More institutional investors are requiring instant information on liquidity from their asset managers, according to the Investment Management Association (IMA) 2010-2011 survey.
"Everyone expects to have information instantly about every kind of risk, including liquidity, which has not been focused on as much before," it reported an industry insider as saying.
But another insider added these investors, of which a large proportion is made up of pension funds, can confuse illiquidity with poor correlation – how two investments move in relation to each other.
Building for the future
Mark Hoban, the financial secretary to the Treasury, urged pension funds in a speech last week to support the UK economy by investing in infrastructure projects, and said the government was going to help them do so.
"At a time of widespread market anxiety, when returns on most types of investment are extremely volatile and uncertain, investors across the board are looking to de-risk and secure long dated income producing assets," he said.

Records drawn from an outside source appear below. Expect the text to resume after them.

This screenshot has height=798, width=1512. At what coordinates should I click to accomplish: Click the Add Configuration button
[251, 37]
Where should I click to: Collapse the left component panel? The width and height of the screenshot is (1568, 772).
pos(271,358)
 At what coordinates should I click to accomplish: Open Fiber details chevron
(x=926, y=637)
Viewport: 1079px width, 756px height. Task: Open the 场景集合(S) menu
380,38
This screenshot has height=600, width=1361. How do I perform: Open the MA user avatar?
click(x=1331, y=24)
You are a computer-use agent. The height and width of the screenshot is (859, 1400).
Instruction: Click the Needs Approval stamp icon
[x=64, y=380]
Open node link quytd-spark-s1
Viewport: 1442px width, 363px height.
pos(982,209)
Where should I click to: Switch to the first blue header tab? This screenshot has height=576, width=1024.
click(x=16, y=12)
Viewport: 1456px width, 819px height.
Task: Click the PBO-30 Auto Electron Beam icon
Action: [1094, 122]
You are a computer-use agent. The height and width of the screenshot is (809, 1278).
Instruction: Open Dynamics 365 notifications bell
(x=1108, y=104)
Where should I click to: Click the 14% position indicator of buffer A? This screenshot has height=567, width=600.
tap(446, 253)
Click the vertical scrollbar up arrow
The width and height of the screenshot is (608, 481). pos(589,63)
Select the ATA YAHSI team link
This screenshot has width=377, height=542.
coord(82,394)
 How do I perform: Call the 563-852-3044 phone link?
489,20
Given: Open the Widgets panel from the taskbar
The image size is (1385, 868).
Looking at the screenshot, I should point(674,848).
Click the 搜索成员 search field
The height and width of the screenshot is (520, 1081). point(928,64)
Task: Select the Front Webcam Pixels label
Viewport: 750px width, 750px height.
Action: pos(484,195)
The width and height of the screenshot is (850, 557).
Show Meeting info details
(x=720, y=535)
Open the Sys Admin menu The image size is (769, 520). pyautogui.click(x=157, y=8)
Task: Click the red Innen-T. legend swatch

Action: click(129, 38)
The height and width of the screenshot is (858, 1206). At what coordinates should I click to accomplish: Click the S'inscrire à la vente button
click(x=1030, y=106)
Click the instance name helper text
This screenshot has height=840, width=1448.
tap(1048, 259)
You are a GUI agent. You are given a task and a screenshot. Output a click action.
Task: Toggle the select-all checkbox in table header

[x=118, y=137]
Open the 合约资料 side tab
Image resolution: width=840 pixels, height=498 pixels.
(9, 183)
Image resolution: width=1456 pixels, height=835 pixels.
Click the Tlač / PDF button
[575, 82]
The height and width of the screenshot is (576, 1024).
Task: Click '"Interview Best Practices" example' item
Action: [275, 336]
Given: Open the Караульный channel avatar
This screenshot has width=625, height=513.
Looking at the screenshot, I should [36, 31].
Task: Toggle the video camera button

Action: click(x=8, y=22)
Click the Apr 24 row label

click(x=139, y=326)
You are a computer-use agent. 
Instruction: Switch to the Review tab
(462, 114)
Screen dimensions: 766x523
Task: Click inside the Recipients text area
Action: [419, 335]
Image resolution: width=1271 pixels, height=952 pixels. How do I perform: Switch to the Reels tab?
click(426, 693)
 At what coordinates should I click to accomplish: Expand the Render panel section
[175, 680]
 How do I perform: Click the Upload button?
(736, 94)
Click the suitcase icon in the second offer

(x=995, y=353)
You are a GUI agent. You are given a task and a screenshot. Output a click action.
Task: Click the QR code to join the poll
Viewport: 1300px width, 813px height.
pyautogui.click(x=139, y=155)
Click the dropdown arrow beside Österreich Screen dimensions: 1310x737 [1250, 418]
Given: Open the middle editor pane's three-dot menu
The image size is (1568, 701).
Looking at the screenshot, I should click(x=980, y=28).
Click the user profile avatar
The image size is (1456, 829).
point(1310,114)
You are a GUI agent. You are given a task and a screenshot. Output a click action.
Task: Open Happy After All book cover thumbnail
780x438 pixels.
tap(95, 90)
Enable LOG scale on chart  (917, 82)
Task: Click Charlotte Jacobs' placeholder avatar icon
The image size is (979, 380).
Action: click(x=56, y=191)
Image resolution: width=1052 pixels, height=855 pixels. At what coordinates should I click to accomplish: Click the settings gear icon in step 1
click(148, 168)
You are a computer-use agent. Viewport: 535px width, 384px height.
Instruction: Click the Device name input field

"Infrastructure investment is has the potential to offer those secure, sustainable and strong returns that investors are looking for."
But Kerrin Rosenberg, UK chief executive at Cardano, said schemes could be making a “huge mistake” to lump into liability-driven investments such as infrastructure without taking into account their ancillary risks.
He said: “If you take credit risk and liquidity risk, make damn sure that the rewards you get from that credit you for that risk.”
Infrastructure was such an investment, he added, where the quality of the underlying asset was undermined by “disappointing results”.
Schemes are being forced to consider less typical investments to match their inflation liability due to the unabating low yields in index-linked gilts.
This presents a dilemma: either they opt for a more expensive asset which provides a closer hedge, or a cheaper asset with less correlation.
Brief said the index-linked gilts were still the “best” answer for pension funds wishing to hedge their inflation liability, but he added it was “not a very happy one”.
“The issue is whether you can bear to pay the cost of the insurance premium,” he said. “Not many people can.”